**BACAAN**
Makanan diatas termasuk dalam jenis-jenis najis dalam islam yang jelas dilarang karena akan menimbulkan mudharat kepada yang memakannya. Umat muslim telah diperintahkan untuk memakan makanan halal yakni makanan kecuali yang diharamkan. Perintah ini jelas sekali agar kita semua tidak mendapatkan dosa kelak. Allah SWT berfirman,
يَا أَيُّهَا النَّاسُ كُلُوا مِمَّا فِي الْأَرْضِ حَلَالًا طَيِّبًا
Artinya : “Wahai sekalian manusia! Makanlah dari apa yang ada di bumi yang halal lagi baik.” (QS. Al-Baqarah : 168).
Dalam keseharian kita, biasa untuk mengonsumsi daging kerbau, sapi bahkan unta. Lantas bagaimana dengan daging kuda? Apakah hukum memakan daging kuda?
Kuda dalam bahasa Arab memiliki latin “al-Khayl” yang disebut-sebut menjadi salah satu harta dunia. Allah SWT berfirman dalam surah Al-Imran ayat 14,
زُيِّنَ لِلنَّاسِ حُبُّ الشَّهَوَاتِ مِنَ النِّسَاءِ وَالْبَنِينَ وَالْقَنَاطِيرِ الْمُقَنْطَرَةِ مِنَ الذَّهَبِ وَالْفِضَّةِ وَالْخَيْلِ الْمُسَوَّمَةِ وَالْأَنْعَامِ وَالْحَرْثِ ۗ ذَٰلِكَ مَتَاعُ الْحَيَاةِ الدُّنْيَا ۖ وَاللَّهُ عِنْدَهُ حُسْنُ الْمَآبِ
Artinya : “Dijadikan terasa indah dalam pandangan manusia cinta terhadap apa yang diinginkan, berupa perempuan-perempuan, anak-anak, harta benda yang bertumpuk dalam bentuk emas dan perak, kuda pilihan, hewan ternak dan sawah ladang. Itulah kesenangan hidup di dunia dan di sisi Allah-lah tempat kembali yang baik.” (QS. al-Imran : 14).

**ISI DATA**
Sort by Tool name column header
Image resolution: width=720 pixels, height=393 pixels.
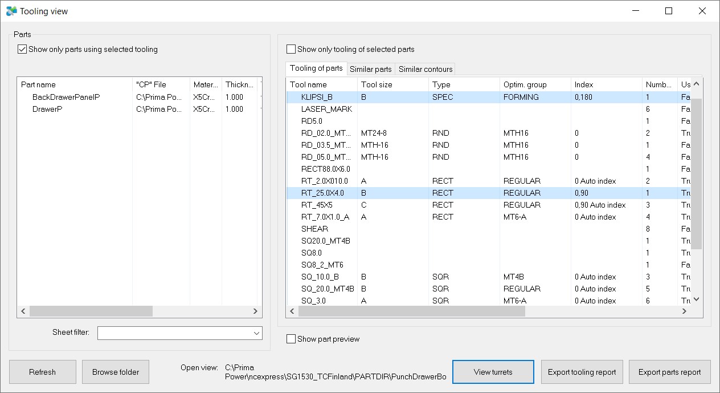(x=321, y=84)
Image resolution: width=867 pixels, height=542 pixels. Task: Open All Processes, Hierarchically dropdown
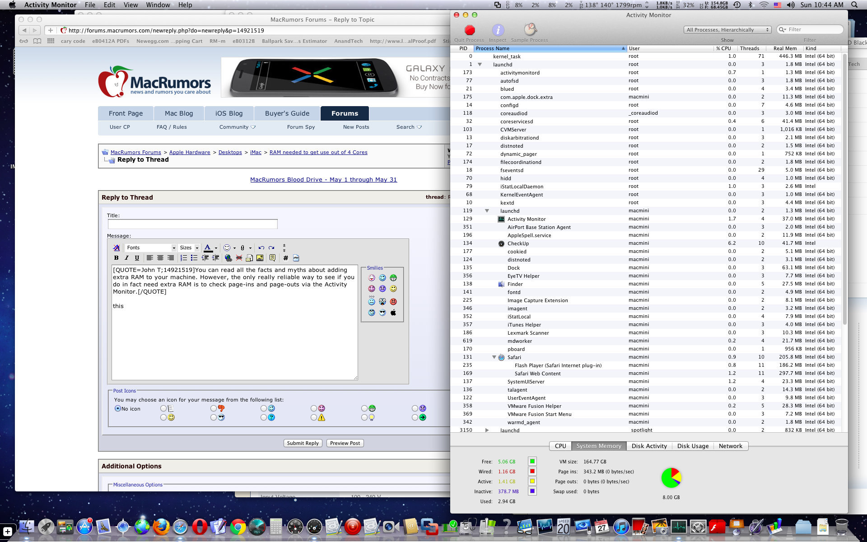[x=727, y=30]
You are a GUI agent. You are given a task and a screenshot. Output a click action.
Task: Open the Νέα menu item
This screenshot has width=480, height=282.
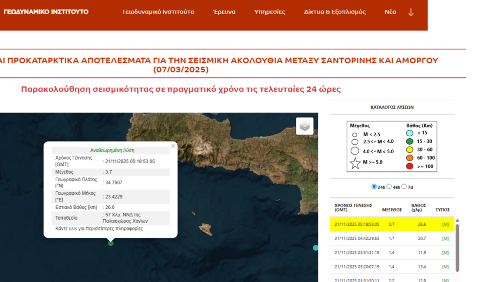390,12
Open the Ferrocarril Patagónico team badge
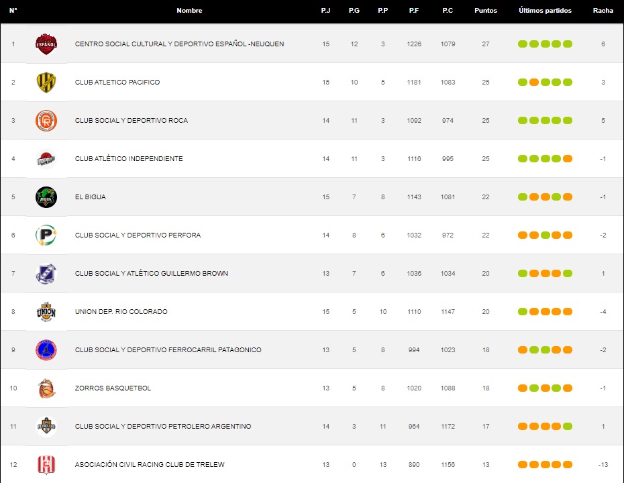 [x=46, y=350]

**DAFTAR TUGAS**
1 - Menurut bacaan tentang makanan halal, mengapa makanan yang disebut di awal dilarang, dan apa tujuan perintah memakan makanan halal?
2 - Tuliskan semua baris entri di atas sebagai tabel Markdown dengan kolom “No” dan “Baris”, tanpa baris kosong. Gambarnya dihilangkan, tetapi koordinatnya tetap ditulis.

**KUNCI JAWABAN**
1 - Makanan itu dilarang karena akan menimbulkan mudharat kepada yang memakannya. Perintah memakan makanan halal diberikan agar kita semua tidak mendapatkan dosa kelak.

2 -
| No | Baris |
|---|---|
| 1 | Sort by Tool name column header |
| 2 | Image resolution: width=720 pixels, height=393 pixels. |
| 3 | (x=321, y=84) |
| 4 | Image resolution: width=867 pixels, height=542 pixels. Task: Open All Processes, Hierarchically dropdown |
| 5 | [x=727, y=30] |
| 6 | You are a GUI agent. You are given a task and a screenshot. Output a click action. |
| 7 | Task: Open the Νέα menu item |
| 8 | This screenshot has width=480, height=282. |
| 9 | 390,12 |
| 10 | Open the Ferrocarril Patagónico team badge |
| 11 |  [x=46, y=350] |